Recyclable accommodations and churches after earthquakes, tsunami and hurricanes
The following year, Ban developed the “Paper Log House” for the victims of the Kobe earthquake. In that same year, he founded the Voluntary Architects Network in order, together with indigenous people and students, to build worthwhile, cost-efficient and recyclable accommodations for the victims of earthquakes, tsunami, tropical storms and war in numerous regions of the world.
According to Ban, nature is not so much to blame for catastrophe, but rather mankind itself. “Earthquakes never kill people, but collapse of the buildings kill people,” Ban said at the 2013 TEDx conference in Tokyo (see video below). “So, the responsibility is with the architects.” However, architects are “too busy working for the privileged, people with money and power,” declared Ban in Tokyo. “They hire us to visualize their power and money by making monumental architecture.” Ban divides his time between lucrative projects and voluntary work in crisis regions – i.e. for those with power and means and for others for whom architecture represents a means of survival.
Ban’s emergency accommodations might seem temporary. This fulfils an important requirement of the local administrations in the refugee zones, because they try to avoid having permanent accommodations in their regions. “Ban’s work with paper and cardboard creates an aesthetic of temporariness,” explains Alexander Betts, a professor at the Refugee Studies Centre in Oxford. In truth, Ban’s structures are so well-favoured that they still remain in existence years after the earthquake – for example the two churches built out of paper and pasteboard in Taomi, Taiwan and Christchurch, New Zealand.
Ban’s pro bono work also assists in his acquisition of more lucrative projects. According to Heidi Jacobson, Director of the Aspen Art Museum, Ban’s social engagement was a decisive factor in commissioning him for the new building of the museum: “Everyone was so taken by the humanitarian work, because people here are so philanthropic,” Jacobson explained. The opening exhibition was accordingly named “Shigeru Ban: Humanitarian Architecture”.
Alongside his humanitarian work, Ban was also able to test materials and structural systems that would not be permissible outside of catastrophe zones. In the year 2000, Ban was able to apply the experience he has accrued in using unconventional construction materials for his refugee accommodations – for the Japan Pavilion at the Hanover Expo, for which “the environment” was the central theme. In collaboration with the German architect and engineer Frei Otto, he designed the virtually entirely recyclable exhibition hall, made out of paper tubes, wooden ladders and sand-filled steel foundations.
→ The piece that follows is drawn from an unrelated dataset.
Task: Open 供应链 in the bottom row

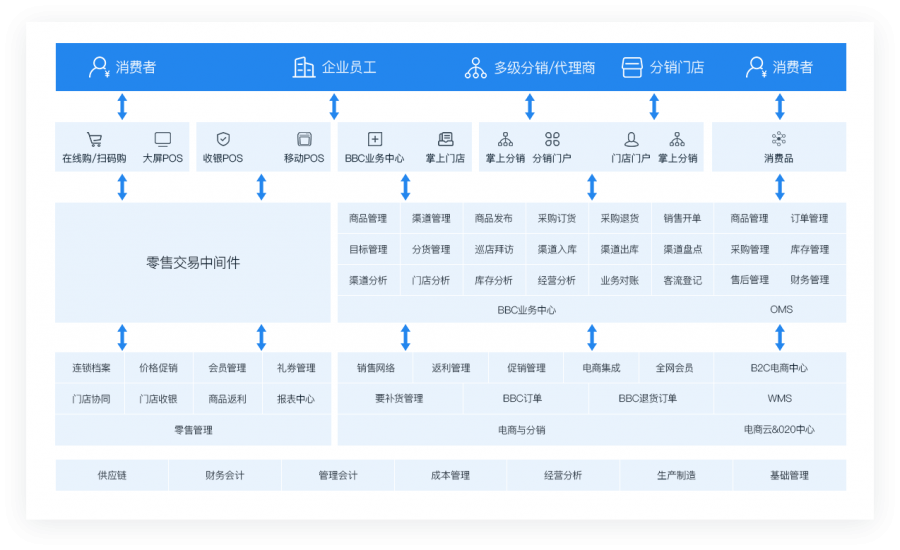Action: pyautogui.click(x=112, y=475)
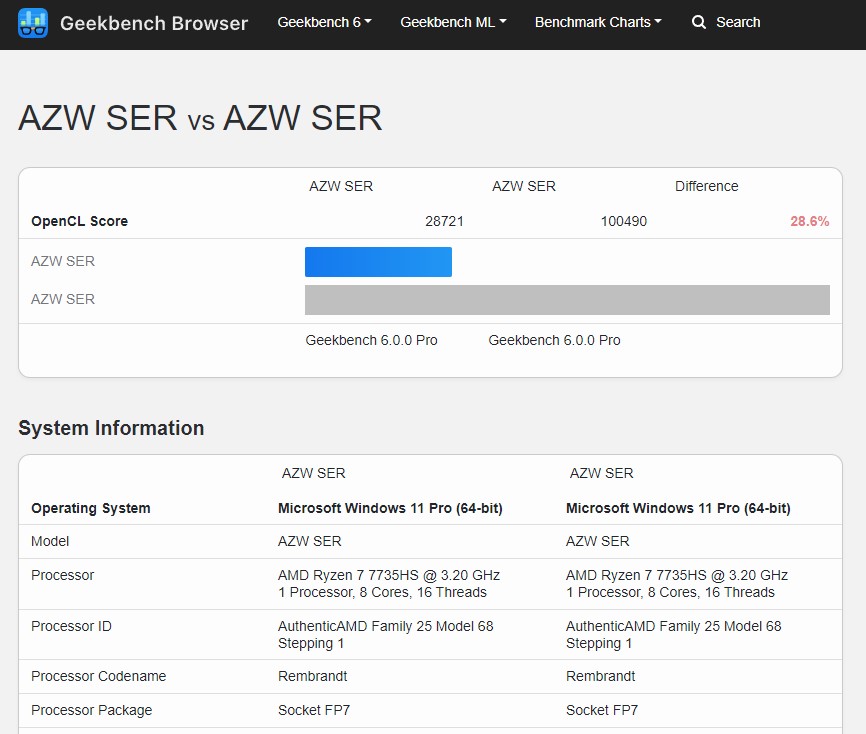The width and height of the screenshot is (866, 734).
Task: Click the Processor Codename row label
Action: (98, 676)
Most famous of Ban’s buildings is the Pompidou Centre in Metz, which was opened in May 2010 by President Nicolas Sarkozy. The city of Metz was keen to create a new landmark, along the lines of the Spanish city Bilbao, where the Guggenheim Museum, designed by Frank Gehry, attracts over a million visitors annually. “The Mayor was looking for a monumental building to promote tourism,” explains Ban (quote from “Paper Palaces” by Dana Goodyear, The New Yorker, August 3, 2014). Inspired by the airy bamboo webbing of a Chinaman’s Hat, Ban created a complex hexagonal wood-lattice mantle and covered it with membranes. Unlike Gehry with the Guggenheim Museum, Ban put the utilization of the building to the forefront: “I felt the building had to be architecturally interesting but also very practical.” In its first four years, the museum attracted 2.2 million visitors, whilst the building had almost paid for itself already in its first year.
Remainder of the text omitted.